Type to search

Pinguini Tattici Nucleari per fortuna che ci siete

Share

Massimo Mattei

Quando pensiamo ai cantautori se siamo nati quando ancora c’erano le cabine telefoniche pensiamo ai Guccini, ai De Gregori, a Dalla, ai Bertoli e Venditti. I più arditi si ricorderanno Rino Gaetano, i più sofisticati Battiato, gli intellettualismi di De Andrè, i più fluidi ricorderanno la Nannini che già trent’anni fa parlava di argomenti che oggi ci appaiono nornali. Difficilmente verranno in mente Galoni, The André (sì, scritto proprio così), Fulminacci, Bresh, Calcutta oppure Gazzelle.
E se pensiamo ai gruppi musicali, noi cresciuti con la PFM, oppure, quando avevamo bisogno di romanticismo, con gli Stadio difficilmente ci verrebbero alla mente i Pinguini tattici nucleari che sono in assoluto il gruppo migliore nato in Italia negli ultimi venti anni.
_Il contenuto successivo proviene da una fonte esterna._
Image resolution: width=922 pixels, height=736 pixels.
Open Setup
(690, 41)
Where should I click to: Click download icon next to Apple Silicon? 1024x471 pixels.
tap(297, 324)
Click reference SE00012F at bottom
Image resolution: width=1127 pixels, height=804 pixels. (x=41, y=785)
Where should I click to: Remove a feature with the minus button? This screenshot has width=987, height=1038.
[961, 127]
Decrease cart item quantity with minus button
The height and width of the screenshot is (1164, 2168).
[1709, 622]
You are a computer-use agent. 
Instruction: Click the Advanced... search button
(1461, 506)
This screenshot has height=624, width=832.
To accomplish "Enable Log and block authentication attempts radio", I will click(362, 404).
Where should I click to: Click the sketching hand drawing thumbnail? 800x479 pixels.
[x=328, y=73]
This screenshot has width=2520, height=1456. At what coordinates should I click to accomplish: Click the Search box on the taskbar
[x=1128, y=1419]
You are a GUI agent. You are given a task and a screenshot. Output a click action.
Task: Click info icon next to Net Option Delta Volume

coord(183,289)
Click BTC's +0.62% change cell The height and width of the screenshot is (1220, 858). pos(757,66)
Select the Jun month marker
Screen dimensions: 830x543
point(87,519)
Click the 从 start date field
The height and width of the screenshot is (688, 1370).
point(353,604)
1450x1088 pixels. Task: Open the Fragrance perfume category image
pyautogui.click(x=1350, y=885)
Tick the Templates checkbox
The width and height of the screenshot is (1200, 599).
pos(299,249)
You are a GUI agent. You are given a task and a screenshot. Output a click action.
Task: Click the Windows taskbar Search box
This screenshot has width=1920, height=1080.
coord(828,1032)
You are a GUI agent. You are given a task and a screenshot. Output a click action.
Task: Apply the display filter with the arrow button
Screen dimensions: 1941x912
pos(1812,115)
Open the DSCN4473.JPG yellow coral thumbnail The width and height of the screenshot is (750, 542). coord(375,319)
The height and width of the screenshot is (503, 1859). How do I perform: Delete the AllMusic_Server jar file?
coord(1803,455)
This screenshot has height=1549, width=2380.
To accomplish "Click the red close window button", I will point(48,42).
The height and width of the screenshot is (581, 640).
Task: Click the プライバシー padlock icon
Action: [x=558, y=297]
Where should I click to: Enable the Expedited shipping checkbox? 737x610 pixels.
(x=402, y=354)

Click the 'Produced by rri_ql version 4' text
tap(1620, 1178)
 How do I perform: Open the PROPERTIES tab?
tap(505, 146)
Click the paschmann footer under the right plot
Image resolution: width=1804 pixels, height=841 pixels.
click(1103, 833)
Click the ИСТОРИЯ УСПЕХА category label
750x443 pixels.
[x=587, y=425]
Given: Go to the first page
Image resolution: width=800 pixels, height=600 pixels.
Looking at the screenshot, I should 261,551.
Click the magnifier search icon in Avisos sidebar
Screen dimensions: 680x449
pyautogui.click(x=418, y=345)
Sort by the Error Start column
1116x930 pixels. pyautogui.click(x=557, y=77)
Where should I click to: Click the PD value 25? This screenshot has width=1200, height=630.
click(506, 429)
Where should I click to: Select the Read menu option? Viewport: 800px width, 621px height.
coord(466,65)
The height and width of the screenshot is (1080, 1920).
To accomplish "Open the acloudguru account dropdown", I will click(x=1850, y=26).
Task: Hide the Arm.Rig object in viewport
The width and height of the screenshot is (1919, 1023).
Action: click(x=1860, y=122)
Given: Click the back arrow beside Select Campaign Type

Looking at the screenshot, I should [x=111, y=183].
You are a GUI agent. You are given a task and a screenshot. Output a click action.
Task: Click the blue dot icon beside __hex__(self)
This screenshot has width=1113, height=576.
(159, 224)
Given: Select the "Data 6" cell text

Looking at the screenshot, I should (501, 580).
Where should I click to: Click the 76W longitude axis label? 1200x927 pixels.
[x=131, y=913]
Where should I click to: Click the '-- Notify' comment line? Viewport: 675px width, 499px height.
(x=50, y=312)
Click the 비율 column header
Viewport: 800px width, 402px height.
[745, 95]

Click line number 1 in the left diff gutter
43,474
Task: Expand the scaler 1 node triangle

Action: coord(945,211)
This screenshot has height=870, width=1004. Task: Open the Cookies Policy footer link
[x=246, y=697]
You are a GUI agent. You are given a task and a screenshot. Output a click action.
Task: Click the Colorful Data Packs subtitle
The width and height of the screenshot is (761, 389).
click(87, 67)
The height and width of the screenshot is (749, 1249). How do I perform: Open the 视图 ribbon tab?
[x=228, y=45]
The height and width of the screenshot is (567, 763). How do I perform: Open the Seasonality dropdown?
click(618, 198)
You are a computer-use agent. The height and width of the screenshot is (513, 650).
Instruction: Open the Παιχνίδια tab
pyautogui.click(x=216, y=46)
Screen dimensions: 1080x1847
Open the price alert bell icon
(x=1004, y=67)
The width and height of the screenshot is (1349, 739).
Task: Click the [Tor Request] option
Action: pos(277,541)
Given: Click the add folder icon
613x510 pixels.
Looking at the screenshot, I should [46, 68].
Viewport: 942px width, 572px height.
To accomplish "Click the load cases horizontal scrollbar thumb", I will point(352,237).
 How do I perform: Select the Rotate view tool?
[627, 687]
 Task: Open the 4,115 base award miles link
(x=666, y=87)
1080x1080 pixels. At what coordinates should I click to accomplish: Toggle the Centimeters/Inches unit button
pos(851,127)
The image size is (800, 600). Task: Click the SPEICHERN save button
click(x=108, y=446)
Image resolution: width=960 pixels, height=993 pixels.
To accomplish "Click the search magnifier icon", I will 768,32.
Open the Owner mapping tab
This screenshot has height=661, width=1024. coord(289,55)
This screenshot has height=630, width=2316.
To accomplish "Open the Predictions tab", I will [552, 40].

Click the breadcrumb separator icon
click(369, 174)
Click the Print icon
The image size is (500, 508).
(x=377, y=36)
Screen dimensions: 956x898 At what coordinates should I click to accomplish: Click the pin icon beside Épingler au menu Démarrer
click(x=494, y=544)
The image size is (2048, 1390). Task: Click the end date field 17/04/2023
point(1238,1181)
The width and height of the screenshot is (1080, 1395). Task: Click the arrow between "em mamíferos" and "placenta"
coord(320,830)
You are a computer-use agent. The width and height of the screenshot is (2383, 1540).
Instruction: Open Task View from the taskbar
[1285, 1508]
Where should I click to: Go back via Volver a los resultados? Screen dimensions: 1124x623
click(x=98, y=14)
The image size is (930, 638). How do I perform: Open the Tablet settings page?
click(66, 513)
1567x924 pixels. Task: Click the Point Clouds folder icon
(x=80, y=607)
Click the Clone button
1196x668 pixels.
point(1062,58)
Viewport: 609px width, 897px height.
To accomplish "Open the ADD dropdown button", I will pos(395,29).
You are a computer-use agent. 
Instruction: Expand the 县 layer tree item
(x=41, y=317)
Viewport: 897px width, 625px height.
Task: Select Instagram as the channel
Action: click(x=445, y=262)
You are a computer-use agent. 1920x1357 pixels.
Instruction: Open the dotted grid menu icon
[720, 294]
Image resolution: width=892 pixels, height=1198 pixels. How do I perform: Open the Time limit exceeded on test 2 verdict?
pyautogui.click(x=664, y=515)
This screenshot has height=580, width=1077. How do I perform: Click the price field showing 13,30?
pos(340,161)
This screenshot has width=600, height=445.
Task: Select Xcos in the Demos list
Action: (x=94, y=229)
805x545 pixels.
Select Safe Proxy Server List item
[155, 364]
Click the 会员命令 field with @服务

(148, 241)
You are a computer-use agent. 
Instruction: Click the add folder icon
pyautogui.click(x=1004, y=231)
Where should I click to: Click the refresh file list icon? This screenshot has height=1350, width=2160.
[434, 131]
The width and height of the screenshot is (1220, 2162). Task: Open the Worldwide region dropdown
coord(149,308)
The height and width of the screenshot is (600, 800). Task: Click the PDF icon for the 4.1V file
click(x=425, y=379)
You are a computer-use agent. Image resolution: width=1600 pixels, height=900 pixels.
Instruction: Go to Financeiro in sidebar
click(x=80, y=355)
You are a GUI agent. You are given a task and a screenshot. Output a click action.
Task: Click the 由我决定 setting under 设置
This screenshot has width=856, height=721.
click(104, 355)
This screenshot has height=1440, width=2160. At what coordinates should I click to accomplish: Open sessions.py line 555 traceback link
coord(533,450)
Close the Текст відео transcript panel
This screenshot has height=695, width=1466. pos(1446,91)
Riflettevo con mia figlia in questa strana estate finalmente senza regole di separazione di quanto abbia influito il covid nelle nostre esistenze. Di quello che ci ricorderemo tra vent’anni di giornate intere passate in casa, delle autocertificazioni e delle conseguenze di mesi e mesi di distaccamento sociale. E riflettevamo sul fatto che ogni periodo di grande cambiamento o di tragedia ha avuto chi ha saputo descriverlo per farlo ricordare alle generazioni successive. I cantautori sopracitati sono stati quelli che hanno raccontato meglio il ‘68 ed i cambiamenti sociali degli anni settanta. Senza Modugno e la sua “l’anniversario” la battaglia referendaria sul divorzio forse sarebbe finita diversamente. Se De André non avesse portato al grande pubblico la “Canzone del Maggio” probabilmente nemmeno il PCI avrebbe compreso le istanze dei movimenti giovanili. Senza “la leva calcistica del ‘68” avremmo faticato tanto di più a capire il riflusso.
E adesso? Possono bastare due podcast, una bella inchiesta di Fanpage, e mille post sui social per raccontare quello che abbiamo passato dall’8 marzo del 2020 fino a qualche mese fa? No, non può bastare. Ci sono voluti dei ragazzi di Bergamo (i Pinguini Tattici Nucleari appunto) che hanno visto dalle loro finestre i militari portare via le bare dalla loro città in ginocchio per raccontare al meglio quanto abbiamo vissuto. Con “Hikkikomori” si racconta di un amore al tempo del covid “i camion militari in centro che passano sulla nostra strada, quella del primo appuntamento e della ultima litigata” che non può prescindere per chi è nato in quel pezzo di terra piena di benessere, e in questi anni di tanto dolore, dal ricordare sempre e per sempre le immagini che rimarranno fotogrammi nella memoria.
Perché qualcuno che si fermi a riflettere ci vuole, meglio se con un approccio popolare (l’orrore della guerra in Montale è descritto meravigliosamente bene ma in quanti si ricordano de “il sogno del prigioniero” oppure de “la primavera hitleriana”?). Guernica arriva invece a tutti, così come un film di Rossellini oppure De Sica, per tacere della “San Lorenzo” di De Gregori. Ed ecco allora “e ti arrabbiavi se salivo con le scarpe sul divano, chissà dove hai camminato, stai a vedere che mi ammalo” che è di facile comprensione e ci riporta ai giorni che ci spogliavamo sul pianerottolo di casa perché avevamo paura di contagiare chi ci stava vicino. Di facile comprensione che non vuol dire superficiale, anzi (ascoltate “cena di classe” che porta alla conoscenza del grande pubblico la storia della professoressa Bianco uccisa dal conformismo della provincia italiana per capire il livello lessicale, sociale e musicale dei Pinguini Tattici).
Questi ragazzi di Bergamo che quest’anno hanno riempito stadi in tutta Italia ce l’hanno fatta a farsi comprendere. E ai ragazzi, che erano lì quattro ore prima che cominciassero a cantare, è servito sicuramente riflettere su questi due anni maledetti ascoltando le loro canzoni il confrontarsi con il dolore che ancora non abbiamo rimosso. Galoni con “l’esercizio fisico di piangere” che è una canzone che descrive con tenerezza e precisione quello che abbiamo tutti passato ce l’ha fatta altrettanto. Aspettiamo i grandi, o forse i grandi sono già loro e siamo soltanto noi irrimediabilmente anziani.